▸ PROBLEMA ASSEGNATO A
Riporta senza modifiche la parte dell'articolo sul "Guillaume Tell" che va da "Ma quello che" fino a "della propria patria." compreso.

Michele Mariotti alla guida dell’orchestra conferma la sua piena maturità
Molti i motivi di interesse che ci hanno spinto al Teatro alla Scala per assistere al “Guillaume Tell” di Gioachino Rossini, a cui per altro avevamo già assistito diverse volte, ma ce n’è uno sugli altri: il fatto di poterlo ascoltare nella sua edizione originale, divisa in quattro atti in francese senza tagli, con tutte le sue danze e i momenti coreografici, per più di quattro ore e mezza di meraviglioso ascolto che terminano con un inno glorioso alla libertà e all’amore, che rappresenta il canto del cigno di uno dei compositori che in assoluto amiamo di più. Un compositore di 37 anni, ancora pieno di energia creativa, che ad un certo punto decise di smettere (per fortuna anche dopo ci ha lasciato “La petite messe solemnelle” e “Péchés de vieillesse”), sentendosi forse inadeguato al nuovo sentore musicale che avanzava o, per i più maliziosi, perché, ricco com’era, poteva rimanere in panciolle.
Ma quello che più ci intenerisce è sapere che in questa opera ci sono tutti i germi di ciò che avverrà dopo, dal genere francese del Grand Opéra al melodramma romantico. Un Romanticismo già ben presente, e che ci avvince ogni volta che ascoltiamo quest’opera, in cui la natura si fa protagonista anche attraverso gli elementi caratteristici della sua ambientazione svizzera, come i Ranz de vaches (richiami dei pastori), connaturandosi con l’amore della libertà e della propria patria.
“Guillaume Tell” trae spunto dal dramma omonimo (Wilhelm Tell) di Friedrich Schiller e dal racconto “La Suisse libre” di Jean-Pierre Claris de Florian, elaborato inizialmente da Étienne de Jouy, e in seguito da Hippolyte-Louis-Florent Bis.
L’opera, che nacque dopo una lunga gestazione, ebbe la sua prima rappresentazione al teatro dell’Opéra di Parigi il 3 agosto 1829, mentre la prima italiana (in tre atti e non nei quattro dell’edizione originale in francese) avvenne a Lucca il 17 settembre 1831, nella traduzione italiana di Calisto Bassi.
“Guillaume Tell”, che si svolge sul lago di Lucerna nel Canton di Uri, narra l’epopea dell’eroe svizzero Guglielmo Tell e della sua lotta contro il governo asburgico, rappresentato dal governatore austriaco Gesler. Collegato a questi avvenimenti vi è l’intreccio amoroso, che lega il giovane Arnold, figlio di Melcthal, uno dei più fieri oppositori del regime, con Mathilde, principessa d’Asburgo.
Guglielmo, invano incita Arnold alla lotta che, solo dopo aver appreso dell’uccisione del padre da parte di Gesler, decide di unirsi ai rappresentanti dei vari Cantoni, convenuti per il solenne giuramento contro l’oppressore.

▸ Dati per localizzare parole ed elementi
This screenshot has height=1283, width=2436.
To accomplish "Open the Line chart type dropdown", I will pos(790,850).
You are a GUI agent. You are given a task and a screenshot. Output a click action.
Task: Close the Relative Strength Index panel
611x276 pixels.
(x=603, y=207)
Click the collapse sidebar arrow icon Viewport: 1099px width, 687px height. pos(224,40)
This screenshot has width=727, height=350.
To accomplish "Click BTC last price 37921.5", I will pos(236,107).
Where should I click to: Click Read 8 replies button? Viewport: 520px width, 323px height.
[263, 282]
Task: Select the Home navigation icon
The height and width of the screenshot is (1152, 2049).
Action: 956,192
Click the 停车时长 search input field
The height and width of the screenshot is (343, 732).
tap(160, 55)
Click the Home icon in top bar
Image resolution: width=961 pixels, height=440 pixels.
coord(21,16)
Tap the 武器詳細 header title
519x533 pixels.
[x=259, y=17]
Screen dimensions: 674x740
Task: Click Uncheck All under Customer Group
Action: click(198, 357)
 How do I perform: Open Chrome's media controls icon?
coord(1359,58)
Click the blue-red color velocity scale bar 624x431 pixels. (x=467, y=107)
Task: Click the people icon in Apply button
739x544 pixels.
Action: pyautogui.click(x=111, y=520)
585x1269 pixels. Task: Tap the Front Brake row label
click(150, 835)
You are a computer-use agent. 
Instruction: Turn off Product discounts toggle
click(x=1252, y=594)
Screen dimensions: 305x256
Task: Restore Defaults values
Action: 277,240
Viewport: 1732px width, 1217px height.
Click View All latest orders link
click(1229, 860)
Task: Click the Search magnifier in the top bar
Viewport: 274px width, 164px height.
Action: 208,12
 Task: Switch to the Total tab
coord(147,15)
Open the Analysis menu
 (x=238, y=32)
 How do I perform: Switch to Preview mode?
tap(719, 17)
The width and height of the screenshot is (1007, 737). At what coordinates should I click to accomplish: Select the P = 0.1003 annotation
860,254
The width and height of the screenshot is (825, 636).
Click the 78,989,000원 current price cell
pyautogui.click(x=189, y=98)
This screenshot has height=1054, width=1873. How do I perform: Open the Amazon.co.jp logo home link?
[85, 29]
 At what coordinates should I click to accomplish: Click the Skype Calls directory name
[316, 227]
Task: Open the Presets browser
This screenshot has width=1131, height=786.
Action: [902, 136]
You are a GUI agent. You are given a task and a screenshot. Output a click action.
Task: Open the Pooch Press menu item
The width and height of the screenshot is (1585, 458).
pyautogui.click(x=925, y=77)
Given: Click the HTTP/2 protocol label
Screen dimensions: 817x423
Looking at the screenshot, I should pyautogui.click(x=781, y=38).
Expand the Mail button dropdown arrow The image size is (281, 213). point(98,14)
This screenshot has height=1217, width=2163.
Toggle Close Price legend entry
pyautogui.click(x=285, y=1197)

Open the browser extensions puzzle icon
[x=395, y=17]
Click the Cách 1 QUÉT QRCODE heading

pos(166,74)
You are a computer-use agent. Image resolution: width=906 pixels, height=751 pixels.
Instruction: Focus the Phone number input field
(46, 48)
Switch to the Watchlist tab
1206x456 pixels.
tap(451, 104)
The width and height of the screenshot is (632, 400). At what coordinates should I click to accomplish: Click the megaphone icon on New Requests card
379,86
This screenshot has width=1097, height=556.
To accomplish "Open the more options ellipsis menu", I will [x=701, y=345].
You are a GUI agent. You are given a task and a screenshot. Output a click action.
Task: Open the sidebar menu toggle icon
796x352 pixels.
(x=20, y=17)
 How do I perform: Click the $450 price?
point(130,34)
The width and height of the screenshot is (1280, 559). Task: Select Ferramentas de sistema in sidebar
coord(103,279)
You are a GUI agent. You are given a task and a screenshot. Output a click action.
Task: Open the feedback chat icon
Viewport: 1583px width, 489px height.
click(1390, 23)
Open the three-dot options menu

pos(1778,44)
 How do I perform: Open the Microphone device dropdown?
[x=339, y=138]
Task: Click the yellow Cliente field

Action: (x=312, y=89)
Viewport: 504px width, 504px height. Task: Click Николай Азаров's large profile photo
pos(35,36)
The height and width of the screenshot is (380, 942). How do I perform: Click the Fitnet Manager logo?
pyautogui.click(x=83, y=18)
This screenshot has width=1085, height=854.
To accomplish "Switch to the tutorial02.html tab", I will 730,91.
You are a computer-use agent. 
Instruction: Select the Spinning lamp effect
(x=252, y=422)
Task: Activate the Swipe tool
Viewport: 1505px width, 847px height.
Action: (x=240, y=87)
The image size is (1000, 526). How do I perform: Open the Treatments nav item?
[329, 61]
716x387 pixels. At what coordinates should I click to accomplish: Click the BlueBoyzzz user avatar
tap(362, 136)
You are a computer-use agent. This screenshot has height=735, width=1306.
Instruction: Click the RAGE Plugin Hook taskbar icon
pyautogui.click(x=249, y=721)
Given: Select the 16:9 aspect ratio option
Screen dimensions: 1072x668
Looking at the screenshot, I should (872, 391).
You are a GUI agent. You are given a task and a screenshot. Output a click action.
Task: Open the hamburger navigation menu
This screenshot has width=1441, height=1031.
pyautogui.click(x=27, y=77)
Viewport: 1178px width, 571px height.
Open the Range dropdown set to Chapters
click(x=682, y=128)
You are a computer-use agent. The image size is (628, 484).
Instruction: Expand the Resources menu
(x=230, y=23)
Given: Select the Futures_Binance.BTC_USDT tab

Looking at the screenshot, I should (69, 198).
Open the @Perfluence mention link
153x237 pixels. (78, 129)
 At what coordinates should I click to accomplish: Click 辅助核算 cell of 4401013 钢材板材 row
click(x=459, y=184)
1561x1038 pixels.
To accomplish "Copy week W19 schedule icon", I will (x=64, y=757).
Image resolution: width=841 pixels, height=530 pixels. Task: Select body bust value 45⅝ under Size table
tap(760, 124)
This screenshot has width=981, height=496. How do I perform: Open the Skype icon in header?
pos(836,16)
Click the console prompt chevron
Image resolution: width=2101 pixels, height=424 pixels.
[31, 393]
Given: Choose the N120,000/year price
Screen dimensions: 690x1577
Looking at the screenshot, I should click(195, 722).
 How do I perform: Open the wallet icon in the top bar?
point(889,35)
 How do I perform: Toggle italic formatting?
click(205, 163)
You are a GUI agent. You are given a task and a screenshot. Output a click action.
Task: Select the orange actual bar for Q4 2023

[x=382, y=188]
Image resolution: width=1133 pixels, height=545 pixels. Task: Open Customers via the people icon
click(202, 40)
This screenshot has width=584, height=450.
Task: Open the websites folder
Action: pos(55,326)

▸ PROBLEMA ASSEGNATO B
Trascrivi senza modifiche le righe dell'elenco dall'inizio fino alla riga che contiene "tap(160, 55)", compresa.

▸ RISULTATO CORRETTO A
Ma quello che più ci intenerisce è sapere che in questa opera ci sono tutti i germi di ciò che avverrà dopo, dal genere francese del Grand Opéra al melodramma romantico. Un Romanticismo già ben presente, e che ci avvince ogni volta che ascoltiamo quest’opera, in cui la natura si fa protagonista anche attraverso gli elementi caratteristici della sua ambientazione svizzera, come i Ranz de vaches (richiami dei pastori), connaturandosi con l’amore della libertà e della propria patria.

▸ RISULTATO CORRETTO B
This screenshot has height=1283, width=2436.
To accomplish "Open the Line chart type dropdown", I will pos(790,850).
You are a GUI agent. You are given a task and a screenshot. Output a click action.
Task: Close the Relative Strength Index panel
611x276 pixels.
(x=603, y=207)
Click the collapse sidebar arrow icon Viewport: 1099px width, 687px height. pos(224,40)
This screenshot has width=727, height=350.
To accomplish "Click BTC last price 37921.5", I will pos(236,107).
Where should I click to: Click Read 8 replies button? Viewport: 520px width, 323px height.
[263, 282]
Task: Select the Home navigation icon
The height and width of the screenshot is (1152, 2049).
Action: 956,192
Click the 停车时长 search input field
The height and width of the screenshot is (343, 732).
tap(160, 55)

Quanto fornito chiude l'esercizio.